Publicado 19/03/2026 13:01

Cinco países europeus e o Japão se dispõem a contribuir para os esforços destinados a garantir a passagem pelo Estreito de Ormuz

16 de março de 2026, Turquia, Istambul: Petroleiros e navios de carga atravessam o Estreito de Bósforo, em Istambul. À medida que as tensões no Estreito de Ormuz suscitam preocupações quanto ao tráfego de petroleiros e à segurança das rotas energéticas gl
Tolga Ildun/ZUMA Press Wire/dpa

MADRID 19 mar. (EUROPA PRESS) -

Reino Unido, França, Alemanha, Itália, Países Baixos e Japão manifestaram nesta quinta-feira sua disposição de “contribuir com os esforços” para garantir a passagem segura pelo Estreito de Ormuz, em meio à polêmica sobre a recusa desses países em aderir à missão naval proposta pelo presidente dos Estados Unidos, Donald Trump, que posteriormente assegurou não precisar de ajuda para manter a passagem aberta.

Em um comunicado conjunto, os governos dos cinco países europeus, bem como o do Japão, “condenam nos termos mais veementes os recentes ataques do Irã contra navios comerciais desarmados no Golfo”, ao mesmo tempo em que expressam repulsa aos bombardeios contra “instalações de petróleo e gás”, e ao “fechamento de fato do Estreito de Ormuz por forças iranianas”.

“Manifestamos nossa disposição de contribuir com os esforços adequados para garantir a passagem segura pelo estreito”, afirma essa coalizão de países, que valoriza o compromisso das nações que participam de um “planejamento preparatório”.
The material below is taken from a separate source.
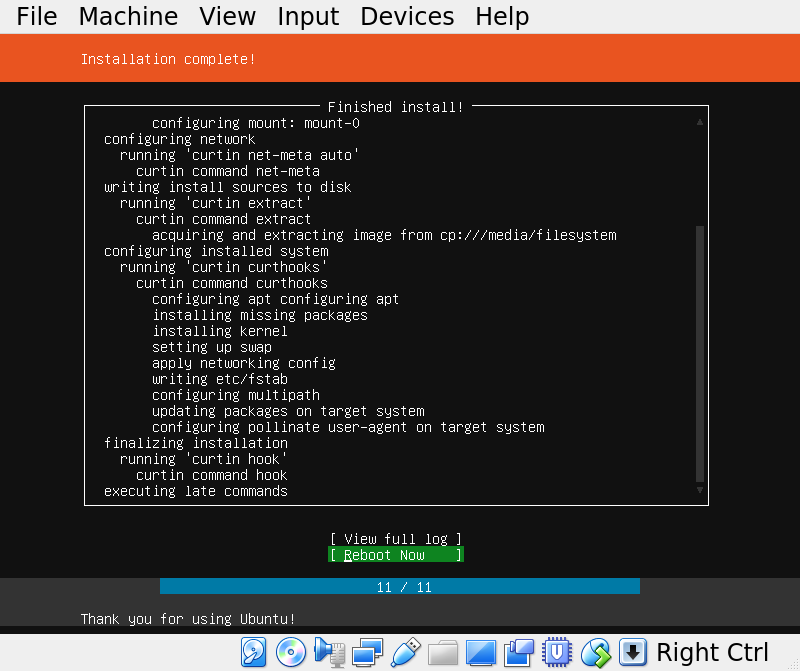
Task: Open the Devices menu
Action: coord(406,16)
Os parceiros europeus e o Japão mantiveram-se distantes em relação às exigências de Washington para participar imediatamente de um destacamento naval em Ormuz, embora a França e o Reino Unido tenham defendido contatos com aliados para um plano “credível” que possa garantir a estabilidade na zona, para a qual se transferiu a guerra iniciada pelos Estados Unidos e Israel no passado dia 28 de fevereiro.

Nesse contexto, esse grupo de países manifesta em comunicado conjunto sua “preocupação” com a escalada do conflito, pelo que insta o Irã a “cessar imediatamente suas ameaças” em relação ao estreito de Ormuz, incluindo a colocação de minas na rota comercial, os ataques com drones e mísseis e “outras tentativas de bloquear” a passagem.
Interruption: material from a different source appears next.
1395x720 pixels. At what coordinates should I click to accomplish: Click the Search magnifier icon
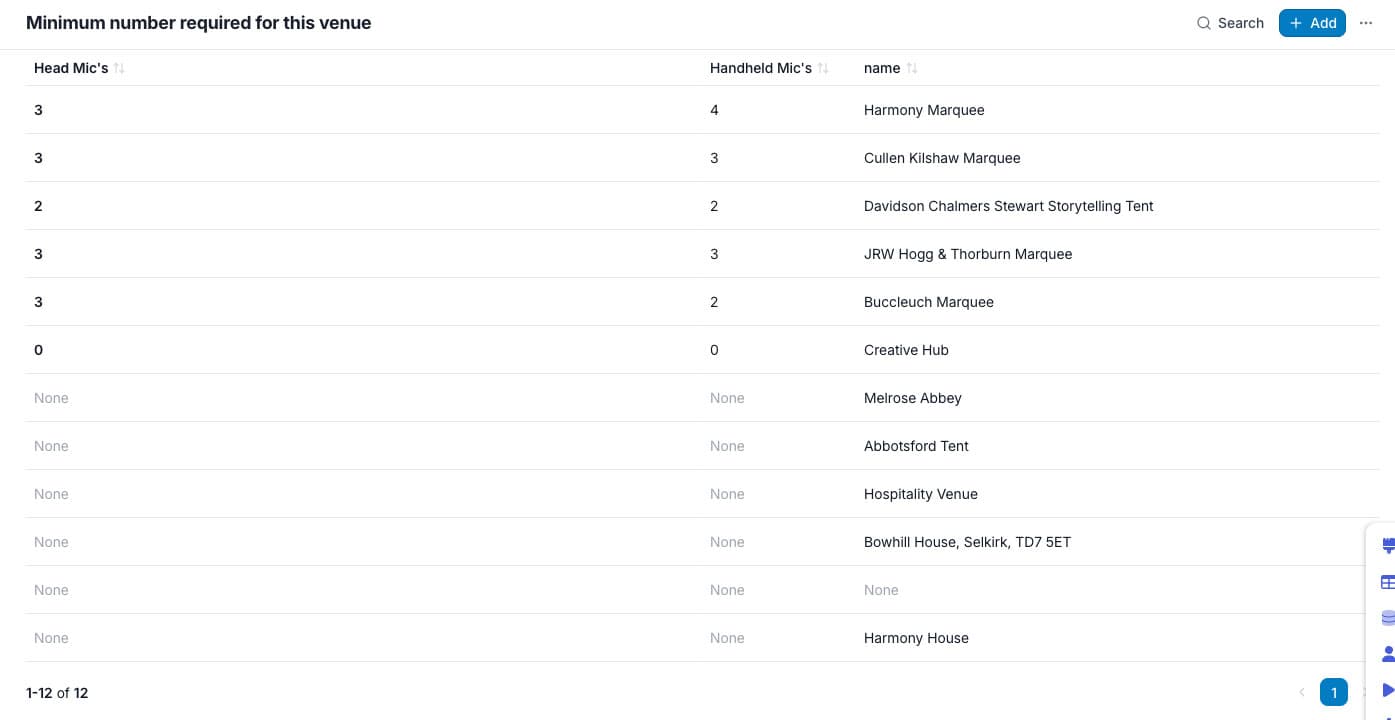coord(1204,23)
Salientam, assim, que a liberdade de navegação é um princípio fundamental do direito internacional e alertam que os efeitos das ações do Irã “serão sentidos em todas as partes do mundo, especialmente entre os mais vulneráveis”.

A interferência no transporte marítimo internacional e a interrupção das cadeias globais de abastecimento energético “constituem uma ameaça à paz e à segurança internacionais”, alertaram. “Pedimos uma moratória imediata e completa sobre os ataques contra infraestruturas civis, incluindo instalações de petróleo e gás”, sublinharam essas seis potências, que destacam que a segurança marítima e a liberdade de navegação “beneficiam todos os países”, pelo que pedem o respeito ao Direito Internacional e à segurança internacional.

Na terça-feira, o presidente da França, Emmanuel Macron, descartou que o país venha a aderir à missão proposta pelo presidente dos Estados Unidos para reabrir o estreito de Ormuz, uma linha seguida por outros líderes, como os primeiros-ministros da Grécia, Kyriakos Mitsotakis, e da Polônia, Donald Tusk, todos membros da OTAN e sobre os quais Trump tem pressionado para que contribuam para uma eventual operação naval.